Además, si el recurrente hubiere sido condenado en
la sentencia, deberá acompañar, al preparar
el recurso, el justificante de haber ingresado en la cuenta
de Depósitos y Consignaciones abierta en el grupo Banesto
(Banco Español de Crédito) cta. número
4699-000-66-2794/2004, a nombre de esta Sala el importe de
la condena, o bien aval bancario en el que expresamente se
haga constar la responsabilidad solidaria del avalista. Si
la condena consistiere en constituir el capital-coste de una
pensión de Seguridad Social, el ingreso de éste
habrá de hacerlo en la Tesorería General de
la Seguridad Social y una vez se determine por éstos
su importe, lo que se le comunicará por esta Sala.

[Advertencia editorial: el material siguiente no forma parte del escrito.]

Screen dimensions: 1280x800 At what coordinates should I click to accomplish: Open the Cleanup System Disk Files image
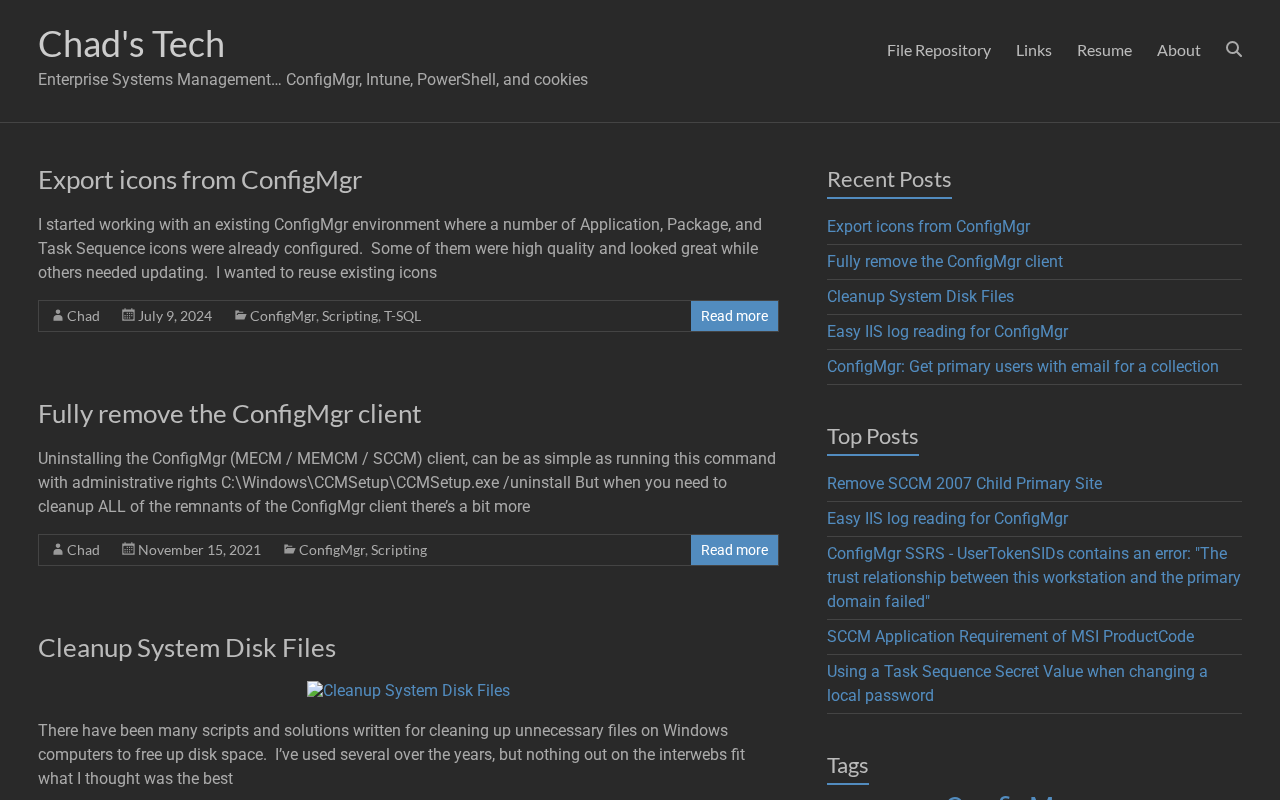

El recurrente deberá acreditar mediante resguardo entregado
en la secretaría de la Sala de lo Social del Tribunal
Supremo al tiempo de la personación, la consignación
de un depósito de 300,51 euros en la entidad de crédito
grupo Banesto (Banco Español de Crédito) c/c.
2410-000-66-2794/2004 Madrid, Sala Social del Tribunal Supremo.
Están exceptuados de hacer todos estos ingresos las
Entidades Públicas, quiénes ya tengan expresamente
reconocido el beneficio de justicia gratuita o litigasen en
razón a su condición de trabajador o beneficiario
del regimen público de la Seguridad Social (o como
sucesores suyos), aunque si la recurrente fuese una Entidad
Gestora y hubiese sido condenada al abono de una prestación
de Seguridad Social de pago periódico, al anunciar
el recurso deberá acompañar certificación
acreditativa de que comienza el abono de la misma y que lo
proseguirá puntualmente mientras dure su tramitación.